*** Data excerpts

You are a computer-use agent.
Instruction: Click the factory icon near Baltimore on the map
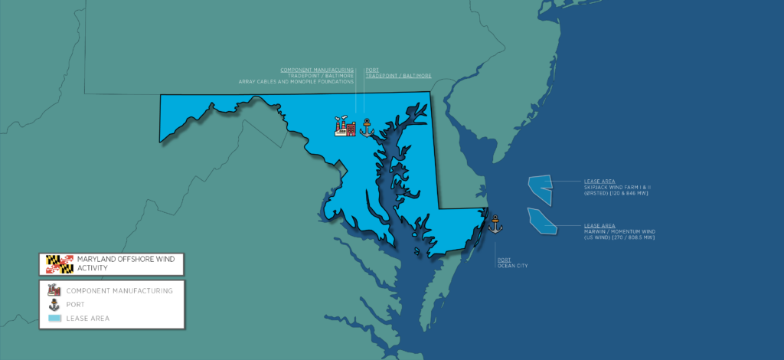[x=345, y=127]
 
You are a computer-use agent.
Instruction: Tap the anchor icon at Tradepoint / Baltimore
[x=365, y=126]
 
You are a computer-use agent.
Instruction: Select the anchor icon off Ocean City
[x=495, y=224]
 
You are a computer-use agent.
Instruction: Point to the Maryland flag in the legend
[x=60, y=264]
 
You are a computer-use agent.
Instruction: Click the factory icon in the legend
[x=54, y=290]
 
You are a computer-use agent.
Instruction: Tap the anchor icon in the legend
[x=54, y=304]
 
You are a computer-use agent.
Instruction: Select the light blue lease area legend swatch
[x=54, y=318]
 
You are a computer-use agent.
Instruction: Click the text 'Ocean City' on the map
[x=512, y=266]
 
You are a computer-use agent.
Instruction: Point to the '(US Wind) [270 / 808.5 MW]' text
[x=619, y=237]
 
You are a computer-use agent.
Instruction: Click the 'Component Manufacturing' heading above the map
[x=317, y=70]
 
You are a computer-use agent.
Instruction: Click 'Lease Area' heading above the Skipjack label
[x=599, y=181]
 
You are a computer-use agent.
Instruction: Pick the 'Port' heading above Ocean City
[x=502, y=260]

******

### Given instruction
Output every line of the rows above as a Markdown table with the columns "No." and "Line," numbering the lines in order and skipping blank ones. Leave the pictures out.

### Complete output
| No. | Line |
|---|---|
| 1 | You are a computer-use agent. |
| 2 | Instruction: Click the factory icon near Baltimore on the map |
| 3 | [x=345, y=127] |
| 4 | You are a computer-use agent. |
| 5 | Instruction: Tap the anchor icon at Tradepoint / Baltimore |
| 6 | [x=365, y=126] |
| 7 | You are a computer-use agent. |
| 8 | Instruction: Select the anchor icon off Ocean City |
| 9 | [x=495, y=224] |
| 10 | You are a computer-use agent. |
| 11 | Instruction: Point to the Maryland flag in the legend |
| 12 | [x=60, y=264] |
| 13 | You are a computer-use agent. |
| 14 | Instruction: Click the factory icon in the legend |
| 15 | [x=54, y=290] |
| 16 | You are a computer-use agent. |
| 17 | Instruction: Tap the anchor icon in the legend |
| 18 | [x=54, y=304] |
| 19 | You are a computer-use agent. |
| 20 | Instruction: Select the light blue lease area legend swatch |
| 21 | [x=54, y=318] |
| 22 | You are a computer-use agent. |
| 23 | Instruction: Click the text 'Ocean City' on the map |
| 24 | [x=512, y=266] |
| 25 | You are a computer-use agent. |
| 26 | Instruction: Point to the '(US Wind) [270 / 808.5 MW]' text |
| 27 | [x=619, y=237] |
| 28 | You are a computer-use agent. |
| 29 | Instruction: Click the 'Component Manufacturing' heading above the map |
| 30 | [x=317, y=70] |
| 31 | You are a computer-use agent. |
| 32 | Instruction: Click 'Lease Area' heading above the Skipjack label |
| 33 | [x=599, y=181] |
| 34 | You are a computer-use agent. |
| 35 | Instruction: Pick the 'Port' heading above Ocean City |
| 36 | [x=502, y=260] |